Practical tips to get your young kids on board with nutritious food

I would just like to preface this that I am no perfect parent. My kids (now ages 5 and 8) have definitely eaten some artificial junk I wish they didn’t but I like to take a wider lens and make sure that more often than not they are getting nutrients and whole foods in. 

I am passionate about this because the chronic diseases I see in the hospital do not develop overnight. They start from habits we form in childhood (and obviously this is much more complex than just the food but we’ll focus on the food part here). Diabetes, fatty liver, mental health issues are closely tied to how we eat and are very preventable. That being said despite my parents being health conscious and feeding me well while I was little, a lot of my teen and adult life was spent eating convenience/premade foods and a bunch of not so great things. But the point is, you can change your habits and have faith that even if your kids don’t care for your efforts now, don’t lose hope. One day they might come around on their own time 🙂 

Here are a few tips that I have found worked for our family but depending on the day, we are a constant work in progress:

  • Put shared plates in the middle of the table. I used to put their meal on a plate and then put the plate on the table, but I have had much more success when I just put a bowl of rice or a plate of meat, veggies in the centre and they get things on their own. Everyone involved has to have some veggies so it becomes the norm for them over time. 
  • Don’t force it. My youngest kiddo essentially hated all vegetables other than red pepper for years. Only now is he starting to open up to a piece of cauliflower. I find pushing the agenda too hard backfires so work with their comfort zone and slowly advance. I have forced it on occasion…outcome – unsatisfactory for everyone involved.
  • Make a game of whose plate has the most colours. It engages them in a playful way and sometimes they will even try something new when you least expect it.
  • Keep exposing them to different things. Make it very non threatening. Eg. I literally will put a crumb size portion if it’s something they are hesitant to try as they feel more in control and will be more open to trying it. 
  • Engage them in the cooking process when you have time if that’s your thing. If it’s a weekend I’m not working, we will often make something together and I just have to work on myself to interfere less and allow the mess!
  • Share what different foods are good for. One of my kiddos eats broccoli really well. I really praise her for that and tell her about all the benefits for her body.
  • Grow some of your own food. It’s our first year growing some herbs and veggies in our backyard. I can’t say my kids are wolfing down parsley now but they were curious to try it (they rated it as “disgusting” lol) and they are both adamant that they hate tomatoes but all of a sudden as our tomatoes were ripening, I heard “maybe I’ll try it” and they did!
  • Keep processed food to a minimum in the house. When it’s not there, it’s a non issue. Once someone brings some into the house, then it’s constant bargaining about “can we have some smarties” as just one example. 
  • Grind flaxseed and pumpkin seeds and add to baking, smoothies, meet sauces.
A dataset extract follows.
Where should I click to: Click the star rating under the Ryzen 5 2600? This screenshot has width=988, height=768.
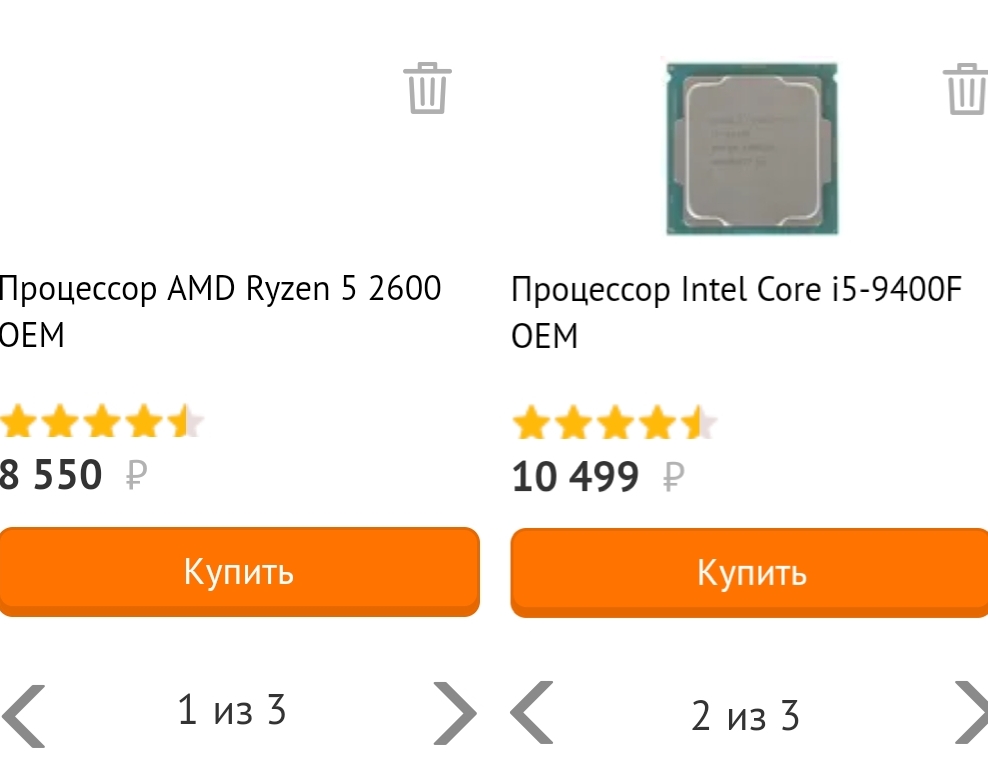pyautogui.click(x=102, y=424)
Pumpkin seeds are rich in zinc which can be very beneficial for kiddos with eczema, so I add it to their baked apple crumble or sprinkle it into a beef/tomato sauce as an example. 

All that being said – the journey always starts with us. Am I taking care of what I am putting into my body? Am I moving? Am I noticing how that drink makes me feel? You don’t need your kids, or your partner to be on board. You have to be on board with your goals first. 

Adopt what feels right for you and discard the rest!